Aujourd’hui, CBS, le réseau « big eye », est allé encore plus loin, comme le rapporte Danny Weil : « CBS News a embauché l’ancien directeur par intérim de la CIA, Mike Morell, comme correspondant principal en matière de sécurité. Morell a été un invité fréquent de l'émission Face the Nation de CBS, où il a diffusé de la propagande de la CIA et des informations trompeuses, soulevant des questions sur l'intégrité journalistique de CBS. Morell travaille également pour Beacon Global Strategies, une société de conseil de Washington DC qui vend ses relations gouvernementales à des sous-traitants de la défense, soulevant encore plus de questions sur son rôle chez CBS.
Cette nouvelle est arrivée quelques jours après qu'il a été rapporté que le suzerain de CBS, Les Moonves, rapportait désormais 63 millions de dollars par an.
Le 23 décembre 2013, Morell est apparu sur Face the Nation, où il a fait la promotion de la campagne du gouvernement visant à poursuivre Edward Snowden. Ce jour-là, Morell déclarait :
« Il a violé la confiance que lui accordait le gouvernement des États-Unis. Il a commis un crime, à mon avis. Vous savez qu'un lanceur d'alerte ne s'enfuit pas. Un lanceur d’alerte ne divulgue pas d’informations qui n’ont rien à voir avec sa cause, à savoir la vie privée et les libertés civiles des Américains.
"Vous savez, si je pouvais parler moi-même à Monsieur Snowden, ce que je dirais, c'est : 'Edward, vous dites que vous êtes un patriote, vous dites que vous voulez protéger la vie privée et les libertés civiles des Américains, vous dites que vous vouliez que les Américains avoir un débat à ce sujet et décider de ce qu'il faut faire à ce sujet. Eh bien, si vous croyez vraiment cela, si vous croyez vraiment que les Américains devraient être les juges de ce programme, alors vous devriez également croire que les Américains devraient être les juges de votre comportement à cet égard. Donc, si vous êtes le patriote que vous prétendez être, vous devriez rentrer chez vous et être jugé.
Maintenant, c'est à nous de juger : est-ce ou non une complicité médiatique dans l'État de surveillance ? Gardez à l’esprit que si Snowden n’avait pas fait ce qu’il a fait et si Greenwald et Poitras n’avaient pas fait ce qu’ils ont fait, nous n’aurions pas appris ce que fait la NSA en notre nom. Si nous avions attendu que les grands médias racontent l’histoire, nous attendrions tous encore.
News Dissector Danny Schechter édite Mediachannel.org et blogue sur News Dissector.net. Son dernier livre est Madiba de A à Z : les multiples visages de Nelson Mandela. (Madibabook.com) Commentaires à [email protected].
Snowden n'est-il qu'un autre lieu de rencontre limité ? Lorsqu’il a atterri à l’aéroport de Hong Kong, un simple appel téléphonique des représentants de la NSA à la triade chinoise aurait mis fin à toute l’histoire, si ce retournement de situation avait une réelle importance !

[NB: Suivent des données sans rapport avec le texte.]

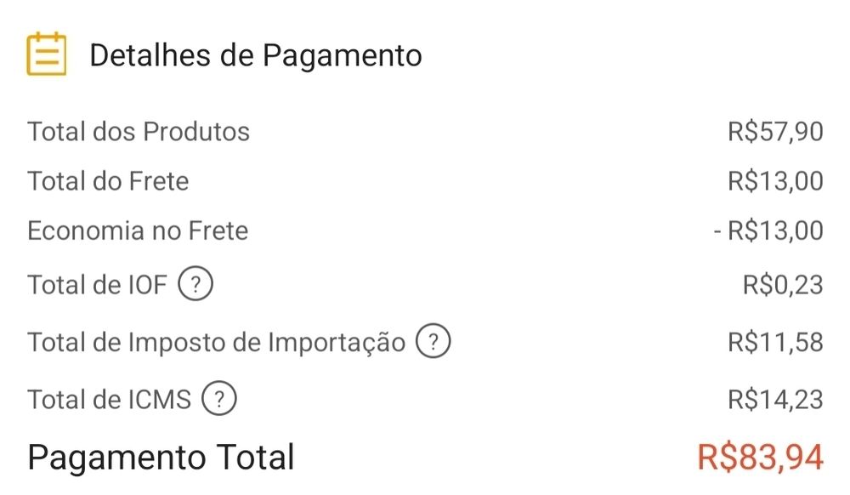Screen dimensions: 850x495
Task: Click the Total dos Produtos label
Action: click(x=139, y=132)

Je dirai une chose, il a une légende élégante.
Grand article.
Juste au moment où nous avons besoin d'une presse populaire contradictoire, les vieux piliers comme 60 minutes se mettent à jouer les pom-pom girls de la police secrète !
Grands Dieux, où cela va-t-il ?
Merci, Danny
Je suis le Danny Weil que Danny a cité. Veuillez consulter mon article sur Beacon Global et la bousculade d’Hillary Clinton. Vous pouvez le trouver en recherchant sur Google "Danny Weil ET Hillary Clinton OU Beacon Global".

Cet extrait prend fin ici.